Consider this, from the marvellous Wolfram: MathWorld.



The article describes the hyperboloid as “a surface of revolution.”  It is a fine example of a so-called “swept surface”, made - somehow - by a plane curve swung bodily around an axis in the curve's plane. The ‘somehow’ is not discussed.

 Such surfaces are disallowed by pure projective geometry, 
 as there is no projective way to move (transform) an 
 entire, intact curve in the requisite fashion —
 

— let alone a way to have it leave a trace (a ‘locus’), that somehow ‘builds’ the surface.  In particular, in this instance, we see  the notion of preserved (constant) radii deployed – perhaps instinctively, or from habit.

Now this is a purely Euclidean notion, as size, whether or not constant, is not preserved under projective transformation, so constant radii are simply unavailable.

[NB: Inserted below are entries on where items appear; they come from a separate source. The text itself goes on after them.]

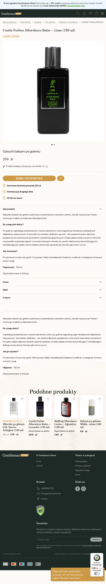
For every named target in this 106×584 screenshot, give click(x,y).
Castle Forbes (11, 35)
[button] (51, 144)
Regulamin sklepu (82, 470)
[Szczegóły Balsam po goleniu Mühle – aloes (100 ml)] (91, 406)
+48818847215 (47, 488)
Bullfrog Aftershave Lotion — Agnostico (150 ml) (65, 424)
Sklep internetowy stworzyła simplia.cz (68, 554)
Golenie (38, 22)
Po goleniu (50, 22)
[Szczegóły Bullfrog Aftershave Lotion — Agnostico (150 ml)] (65, 406)
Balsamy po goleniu (68, 22)
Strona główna (9, 22)
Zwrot (77, 475)
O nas (38, 461)
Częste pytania (81, 461)
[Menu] (101, 554)
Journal (39, 466)
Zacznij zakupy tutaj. (76, 6)
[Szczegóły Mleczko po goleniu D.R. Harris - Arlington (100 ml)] (14, 406)
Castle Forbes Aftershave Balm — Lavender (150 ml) (39, 424)
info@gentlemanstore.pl (51, 493)
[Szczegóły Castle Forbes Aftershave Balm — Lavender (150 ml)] (40, 406)
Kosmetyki (25, 22)
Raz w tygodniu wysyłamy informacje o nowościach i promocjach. (68, 546)
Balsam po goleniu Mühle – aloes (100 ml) (90, 424)
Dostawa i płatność (83, 466)
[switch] (97, 573)
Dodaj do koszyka (29, 178)
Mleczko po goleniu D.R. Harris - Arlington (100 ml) (13, 427)
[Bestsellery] (90, 13)
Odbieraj (96, 539)
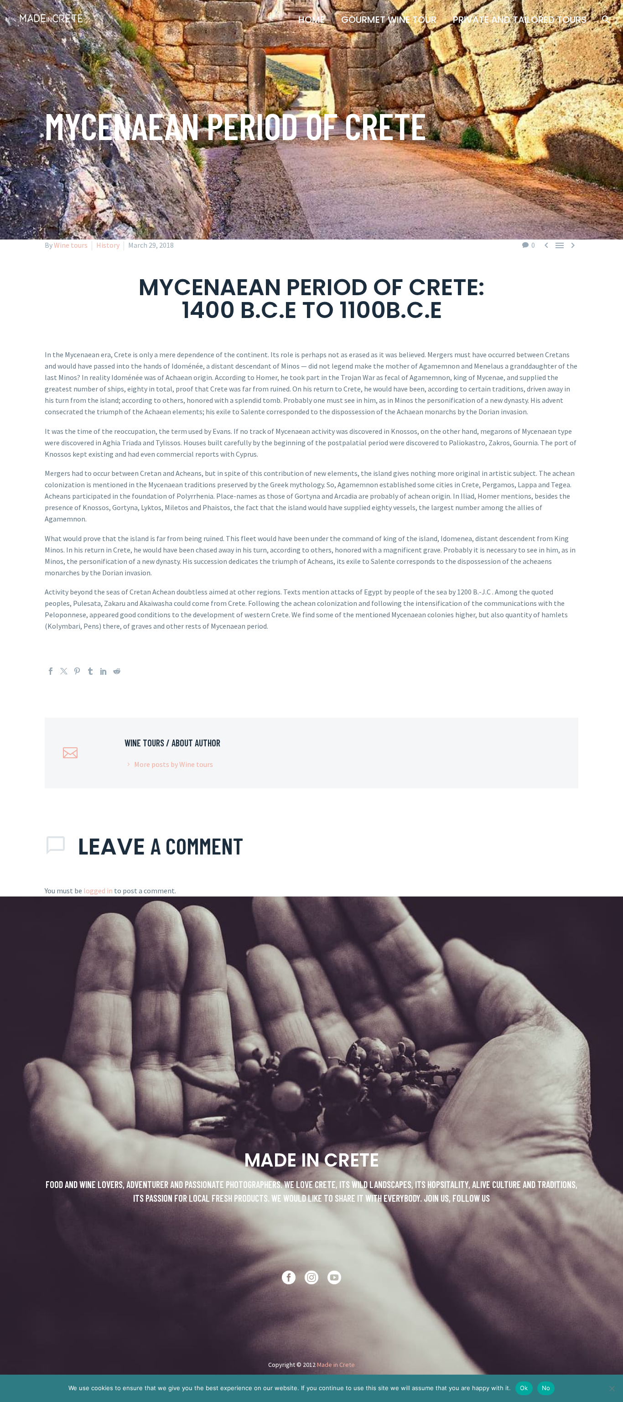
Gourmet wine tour (388, 19)
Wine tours (71, 245)
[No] (611, 1388)
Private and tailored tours (520, 19)
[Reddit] (116, 671)
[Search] (605, 19)
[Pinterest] (77, 671)
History (107, 245)
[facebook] (289, 1277)
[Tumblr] (90, 671)
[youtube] (334, 1277)
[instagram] (311, 1277)
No (546, 1388)
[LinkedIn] (103, 671)
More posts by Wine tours (173, 764)
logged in (98, 890)
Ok (524, 1388)
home (311, 19)
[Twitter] (63, 671)
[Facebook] (50, 671)
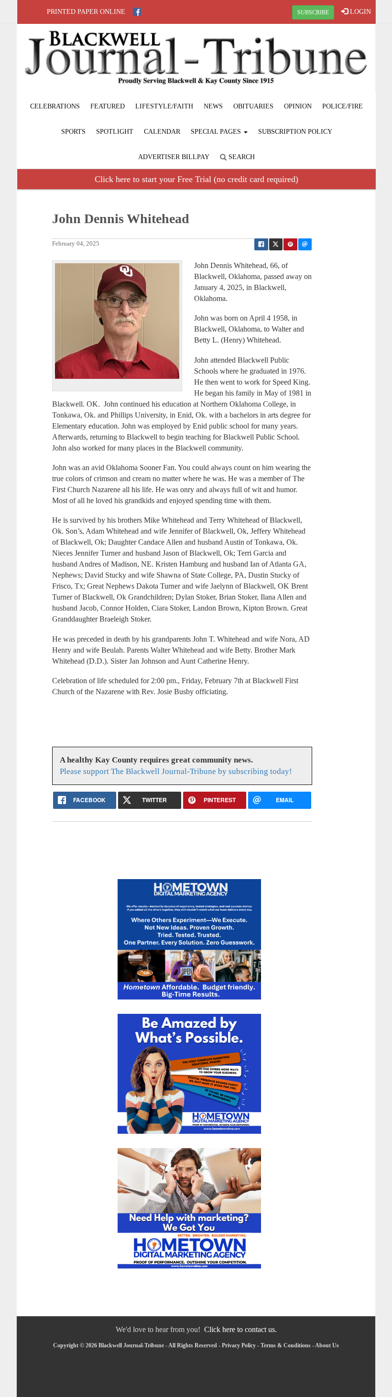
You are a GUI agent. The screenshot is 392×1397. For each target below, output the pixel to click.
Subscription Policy (295, 131)
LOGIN (359, 11)
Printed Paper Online (86, 11)
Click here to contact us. (240, 1329)
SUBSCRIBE (313, 12)
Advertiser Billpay (173, 157)
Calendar (162, 131)
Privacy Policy (239, 1345)
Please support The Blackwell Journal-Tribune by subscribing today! (176, 771)
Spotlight (114, 131)
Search (241, 157)
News (213, 106)
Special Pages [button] (217, 131)
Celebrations (55, 106)
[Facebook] (137, 11)
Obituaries (253, 106)
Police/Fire (342, 106)
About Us (327, 1345)
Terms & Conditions (286, 1345)
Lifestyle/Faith (164, 106)
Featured (107, 106)
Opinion (298, 106)
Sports (73, 131)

In consequence, we must conclude for the same reason (viz, that size is not preserved), that the structure of skew lines between our skew rulers cannot be a swept surface.

Moreover,
the hyperboloid structure (which is actually built of non-incident skew lines), cannot be a continuous surface.  In fact, it cannot be a surface at all. See the panel on the right.

This cannot become a continuous surface,

because it is a structure of skews, with each
forever entirely out of touch with every other,
no matter how many there are!

To form a continuous surface, the skews would need
to join up, add (integrate), merge, connect, in some way.

But that is just what skews, by definition, cannot do.

So for this reason alone, they cannot, ‘in the limit’, be joined in the way of the integral calculus – that is, by infinite crowding – but also because, without size and equality, they cannot even detect, recognise or evaluate this infinite - or, indeed, infinitesimals.

[Should the lines come actually to touch (to be incident), they would not then be skew, and could lie in a 'continuous' surface.  But that surface could not be a hyperboloid.  It might be a cone.]


The discontinuity (‘disincidence’, perhaps?) necessarily inherent in these structures is a matter of great importance, especially in regard to their coherence – which cannot be due to rigidity (the preservation of constant distances), as we have just seen.  Can we speak of a degree of disincidence, and avoid contradiction?

While the structure illustrated above cannot form a surface (so long as it is not degenerate), it is not disordered.  In fact it forms what I call a “tetrahedral complex”, which is a net, or mesh, of tetrahedral "cells" — which is considerably more interesting than a mere surface.